■ Questions de compréhension ■
(1) D'après l'entretien, sous quelle administration les industries stratégiques ont-elles surtout été mises sous contrôle ?
(2) Reprenez l'entretien de "Vous mettez en" à "toléré aux États-Unis." en le mettant à jour : remplacez "extrêmement bas" par "très faible".

■ Texte d'étude ■
• • • •
Dans votre livre, vous évoquez un «État prédateur». Pourquoi?
– Les plus conservateurs, les plus droitiers, ne s’intéressent pas à la destruction de l’État, mais beaucoup à son contrôle, afin de privatiser et de diminuer l’efficacité de la régulation dans les industries stratégiques qui font partie de leur base politique: l’énergie, les mines, les médias, l’agriculture, la pharmacie… Tout cela a été systématiquement mis sous contrôle par la frange extrémiste des conservateurs depuis trente ans, et surtout sous l’administration de George W. Bush. C’est la politique d’une coalition industrielle, des grandes entreprises et des intérêts économiques d’une oligarchie. C’est la convergence entre la période «post-Union soviétique» et «post-marché libre»… (Rires).
Comment percevez-vous l’évolution des systèmes d’État-providence en Europe?– J’ai beaucoup d’inquiétudes sur l’état du système de sécurité sociale et surtout des services publics tels que les universités qui vivent une crise financière profonde. Ce n’est pas une bonne idée de mettre tout un service public sous une contrainte budgétaire centralisée et dure.
Vous mettez en avant le modèle danois…Le Danemark est un petit pays très égalitaire qui a réussi à avoir une grande proportion de la population au travail et un taux de chômage extrêmement bas. Il est démontré que le niveau de vie n’y est pas lié à la productivité des individus ou des usines, mais à l’utilisation assez complète des ressources humaines. C’est intéressant car le plus grand problème européen, c’est le taux de chômage absolument atroce que l’on y voit depuis trente ans, et que l’on n’aurait jamais toléré aux États-Unis.
• • • •
■ Données fournies ■
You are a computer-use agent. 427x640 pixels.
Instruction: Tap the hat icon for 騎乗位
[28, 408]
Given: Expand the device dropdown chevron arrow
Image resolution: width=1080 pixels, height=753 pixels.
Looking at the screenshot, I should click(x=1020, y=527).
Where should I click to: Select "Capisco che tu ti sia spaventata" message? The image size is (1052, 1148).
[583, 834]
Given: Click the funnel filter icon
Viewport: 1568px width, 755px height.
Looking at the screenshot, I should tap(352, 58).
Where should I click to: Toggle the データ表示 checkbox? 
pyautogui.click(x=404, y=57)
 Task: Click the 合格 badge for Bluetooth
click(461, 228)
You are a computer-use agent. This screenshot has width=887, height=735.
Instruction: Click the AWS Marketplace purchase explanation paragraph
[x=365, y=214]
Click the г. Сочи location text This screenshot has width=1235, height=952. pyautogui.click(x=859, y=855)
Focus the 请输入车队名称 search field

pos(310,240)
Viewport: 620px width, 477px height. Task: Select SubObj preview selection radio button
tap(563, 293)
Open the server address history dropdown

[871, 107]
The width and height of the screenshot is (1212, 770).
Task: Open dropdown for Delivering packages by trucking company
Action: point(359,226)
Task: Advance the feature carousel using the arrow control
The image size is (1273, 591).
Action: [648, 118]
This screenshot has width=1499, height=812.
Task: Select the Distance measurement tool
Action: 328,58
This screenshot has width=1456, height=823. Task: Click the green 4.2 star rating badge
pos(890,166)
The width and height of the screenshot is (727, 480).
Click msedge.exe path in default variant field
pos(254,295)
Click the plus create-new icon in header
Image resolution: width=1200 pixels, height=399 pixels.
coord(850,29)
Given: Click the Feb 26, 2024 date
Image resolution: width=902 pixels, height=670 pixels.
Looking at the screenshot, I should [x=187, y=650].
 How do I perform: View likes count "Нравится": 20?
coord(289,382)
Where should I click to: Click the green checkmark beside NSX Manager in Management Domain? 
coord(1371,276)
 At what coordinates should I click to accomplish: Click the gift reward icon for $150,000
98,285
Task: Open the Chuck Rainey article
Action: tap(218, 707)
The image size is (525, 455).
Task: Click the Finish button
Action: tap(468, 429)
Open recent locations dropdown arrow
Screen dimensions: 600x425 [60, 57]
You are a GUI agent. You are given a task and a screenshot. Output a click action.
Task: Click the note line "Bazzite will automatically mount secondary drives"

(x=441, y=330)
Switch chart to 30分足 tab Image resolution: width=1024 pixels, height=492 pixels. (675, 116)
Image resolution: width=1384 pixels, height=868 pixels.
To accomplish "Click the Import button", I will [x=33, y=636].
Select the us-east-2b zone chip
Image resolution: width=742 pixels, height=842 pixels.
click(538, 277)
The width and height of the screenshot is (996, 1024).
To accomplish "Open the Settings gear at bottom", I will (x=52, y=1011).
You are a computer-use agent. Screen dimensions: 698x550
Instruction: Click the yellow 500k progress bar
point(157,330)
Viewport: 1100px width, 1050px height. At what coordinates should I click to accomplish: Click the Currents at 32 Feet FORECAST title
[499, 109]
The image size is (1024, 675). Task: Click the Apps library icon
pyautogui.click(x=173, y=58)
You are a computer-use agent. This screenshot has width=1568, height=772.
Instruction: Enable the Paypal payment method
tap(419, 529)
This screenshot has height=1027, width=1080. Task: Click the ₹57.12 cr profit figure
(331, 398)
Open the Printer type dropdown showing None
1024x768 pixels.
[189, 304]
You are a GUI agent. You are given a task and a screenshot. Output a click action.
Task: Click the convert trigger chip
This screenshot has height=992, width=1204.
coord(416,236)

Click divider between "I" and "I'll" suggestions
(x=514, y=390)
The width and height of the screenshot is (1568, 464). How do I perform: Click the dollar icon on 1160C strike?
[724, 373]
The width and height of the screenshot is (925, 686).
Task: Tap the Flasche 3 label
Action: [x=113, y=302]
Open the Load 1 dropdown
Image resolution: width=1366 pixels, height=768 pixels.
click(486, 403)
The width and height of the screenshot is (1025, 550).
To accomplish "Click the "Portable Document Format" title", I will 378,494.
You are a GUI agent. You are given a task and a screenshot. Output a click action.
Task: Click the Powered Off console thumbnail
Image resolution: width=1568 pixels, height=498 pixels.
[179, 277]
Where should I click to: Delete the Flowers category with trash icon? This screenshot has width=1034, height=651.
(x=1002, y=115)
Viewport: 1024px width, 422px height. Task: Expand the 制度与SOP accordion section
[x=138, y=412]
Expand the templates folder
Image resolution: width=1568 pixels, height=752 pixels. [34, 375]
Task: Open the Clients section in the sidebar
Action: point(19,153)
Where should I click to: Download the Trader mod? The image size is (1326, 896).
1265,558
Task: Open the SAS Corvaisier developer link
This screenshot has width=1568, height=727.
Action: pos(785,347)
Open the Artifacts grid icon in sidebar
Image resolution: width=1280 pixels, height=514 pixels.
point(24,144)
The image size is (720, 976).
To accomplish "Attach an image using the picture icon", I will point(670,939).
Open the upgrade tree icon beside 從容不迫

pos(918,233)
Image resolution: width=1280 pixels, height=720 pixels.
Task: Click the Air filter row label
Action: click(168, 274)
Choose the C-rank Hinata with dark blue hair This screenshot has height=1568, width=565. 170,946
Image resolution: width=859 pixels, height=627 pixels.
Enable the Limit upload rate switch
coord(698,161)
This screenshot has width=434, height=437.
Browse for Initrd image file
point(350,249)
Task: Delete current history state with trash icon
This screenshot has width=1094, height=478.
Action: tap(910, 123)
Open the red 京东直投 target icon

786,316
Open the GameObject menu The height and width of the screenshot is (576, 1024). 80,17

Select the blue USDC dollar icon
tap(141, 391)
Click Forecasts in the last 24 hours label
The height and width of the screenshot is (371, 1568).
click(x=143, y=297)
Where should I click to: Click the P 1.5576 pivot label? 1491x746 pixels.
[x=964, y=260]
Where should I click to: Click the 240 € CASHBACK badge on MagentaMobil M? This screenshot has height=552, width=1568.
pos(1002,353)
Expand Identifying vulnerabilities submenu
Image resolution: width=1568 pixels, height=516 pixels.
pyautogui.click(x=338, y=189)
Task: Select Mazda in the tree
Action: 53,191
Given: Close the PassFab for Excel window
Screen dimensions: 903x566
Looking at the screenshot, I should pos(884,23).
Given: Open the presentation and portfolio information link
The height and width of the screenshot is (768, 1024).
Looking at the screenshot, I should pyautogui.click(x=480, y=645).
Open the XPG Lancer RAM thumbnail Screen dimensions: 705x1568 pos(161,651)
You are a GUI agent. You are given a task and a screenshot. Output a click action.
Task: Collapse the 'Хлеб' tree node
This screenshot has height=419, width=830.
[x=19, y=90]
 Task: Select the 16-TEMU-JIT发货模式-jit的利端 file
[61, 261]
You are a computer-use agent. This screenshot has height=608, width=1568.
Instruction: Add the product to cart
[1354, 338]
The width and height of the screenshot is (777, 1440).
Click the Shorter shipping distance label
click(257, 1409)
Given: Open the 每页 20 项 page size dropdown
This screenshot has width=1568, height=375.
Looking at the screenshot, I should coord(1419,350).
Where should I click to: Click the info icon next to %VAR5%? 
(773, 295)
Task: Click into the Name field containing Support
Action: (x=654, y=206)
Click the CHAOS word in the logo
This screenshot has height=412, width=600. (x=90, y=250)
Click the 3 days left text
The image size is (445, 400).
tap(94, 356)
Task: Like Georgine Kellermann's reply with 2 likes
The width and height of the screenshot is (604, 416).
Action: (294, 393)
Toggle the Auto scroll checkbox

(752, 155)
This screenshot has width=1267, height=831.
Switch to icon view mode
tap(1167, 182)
• • • •
■ Réponses proposées ■
(1) Sous l'administration de George W. Bush.

(2)
Vous mettez en avant le modèle danois…Le Danemark est un petit pays très égalitaire qui a réussi à avoir une grande proportion de la population au travail et un taux de chômage très faible. Il est démontré que le niveau de vie n’y est pas lié à la productivité des individus ou des usines, mais à l’utilisation assez complète des ressources humaines. C’est intéressant car le plus grand problème européen, c’est le taux de chômage absolument atroce que l’on y voit depuis trente ans, et que l’on n’aurait jamais toléré aux États-Unis.